Studio album by Red Rider
- Released: October 23, 1979
- Studio: Sunset Sound (Hollywood); Clover Records (Hollywood); Eastern (Toronto); Manta Sound (Toronto);
- Genre: Pop rock
- Length: 38:51
- Label: Capitol
- Producer: Michael James Jackson

Red Rider chronology
|  | Don't Fight It (1979) | As Far as Siam (1981) |

Singles from Don't Fight It
- "White Hot" Released: 1980; "Don't Fight It" Released: 1980;

= Don't Fight It (album) =

Don't Fight It is the debut album by Canadian rock band Red Rider, released in 1979 in Canada. Don't Fight It sold more than 100,000 copies in Canada and earned Cochrane and Red Rider their first gold album certification award and was later certified platinum. A United States version with a modified track list, dropping "Talkin' to Myself" and reordering the other tracks, was released in 1980.

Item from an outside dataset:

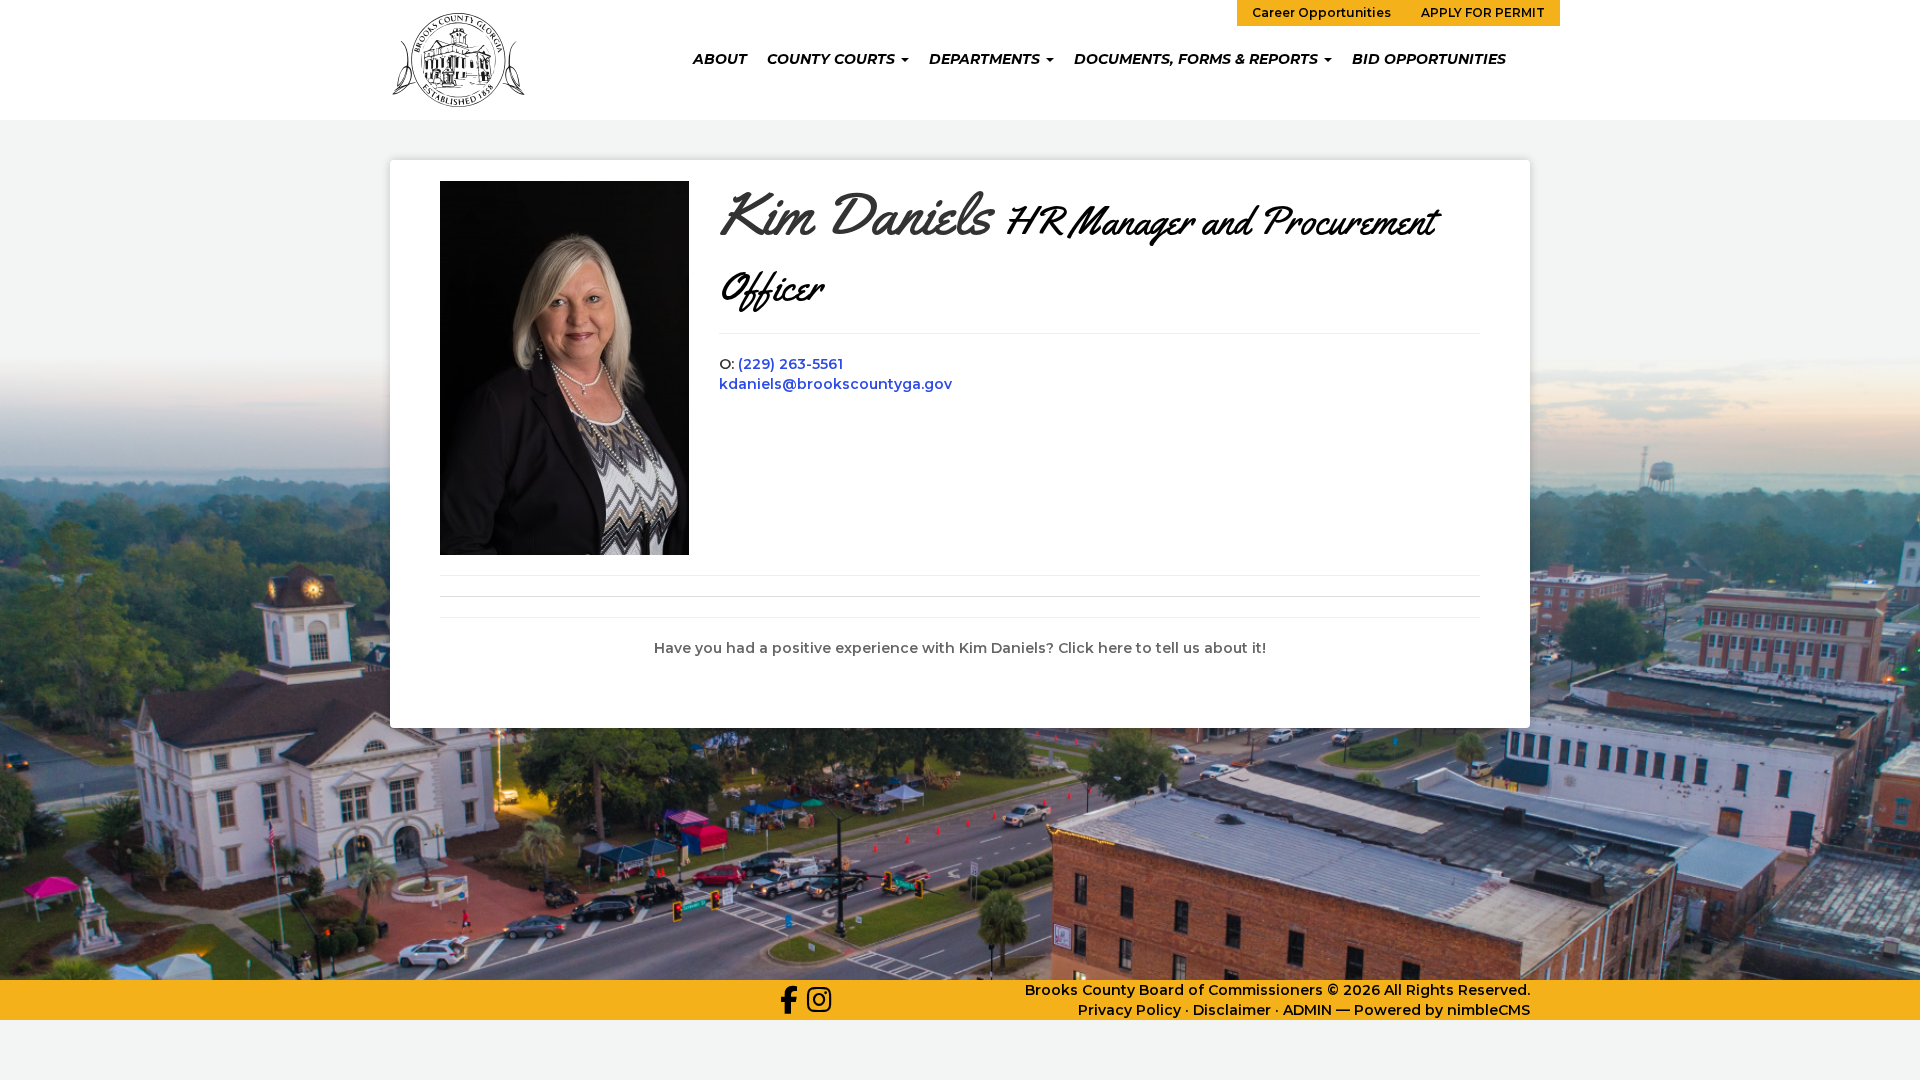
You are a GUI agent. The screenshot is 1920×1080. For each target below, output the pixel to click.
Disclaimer (1232, 1010)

The album was re-issued on CD July 29, 1994. The CD release restored the track "Talkin' to Myself" which was dropped on the initial vinyl release in the United States. Another newly remastered version was released in the UK in 2010 by Lemon Records.

The album reached number 146 on Billboards Pop Albums chart while "White Hot" reached number 20 on the Canadian charts and number 48 on the Pop Singles chart in 1980 and "Don't Fight It" reached number 75.

The song "White Hot" is about poet Arthur Rimbaud and his travels through Africa. It also has a cult following on YouTube.

Professional ratings
Review scores
| Source | Rating |
| AllMusic | Star |

==Track listing==

| No. | Title | Writer(s) | Lead vocals | Length |
|---|---|---|---|---|
| 1. | "Don't Fight It" |  |  | 4:25 |
| 2. | "How's My Little Girl Tonight" |  |  | 4:05 |
| 3. | "Iron in the Soul" |  |  | 3:00 |
| 4. | "Make Myself Complete" |  |  | 3:40 |
| 5. | "Good News" | Peter Boynton | Boynton | 3:59 |
| 6. | "White Hot" | Cochrane, Ken Greer |  | 5:07 |
| 7. | "Talkin' to Myself" | Boynton | Boynton | 3:39 |
| 8. | "Just the Way It Goes" | Cochrane, Greer |  | 3:46 |
| 9. | "Look Out Again" | Boynton, Cochrane | Boynton | 3:47 |
| 10. | "Avenue 'A'" |  |  | 3:23 |

==Personnel==
Personnel taken from Don't Fight It liner notes.

Red Rider
- Tom Cochrane - lead and backing vocals, guitars
- Ken Greer - lead guitars, backing vocals, keyboards
- Peter Boynton - lead and backing vocals, keyboards
- Jeff Jones - bass, backing vocals
- Rob Baker - drums, percussion

Additional musicians
- Bill Payne – synthesizer on "Good News"
- Bobbye Hall – percussion on "Good News" and "Look Out Again"
- Raphael Ravenscroft – soprano saxophone on "White Hot"

Technical personnel
- Michael James Jackson – producer
- Jim Isaacson – engineer
- Toby Scott – engineer
- Gary Gray – engineer
- Ken Friesen – engineer
- Fraser Hill – assistant engineer
- David Taylor – assistant engineer
- Richard McKernan – assistant engineer
- Michael Edward Jackson – assistant engineer
- Carl Wiesen – album art
- J. Zugec – album art
- Denise Grant – photography
- Dave Elliot – art direction

==Charts==

| Chart (1980) | Peak position |
|---|---|
| Canada Top Albums/CDs (RPM) | 20 |
| US Billboard 200 | 146 |

==Certifications==

| Region | Certification | Certified units/sales |
| Canada (Music Canada) | Platinum | 100,000^{^} |
^{^} Shipments figures based on certification alone.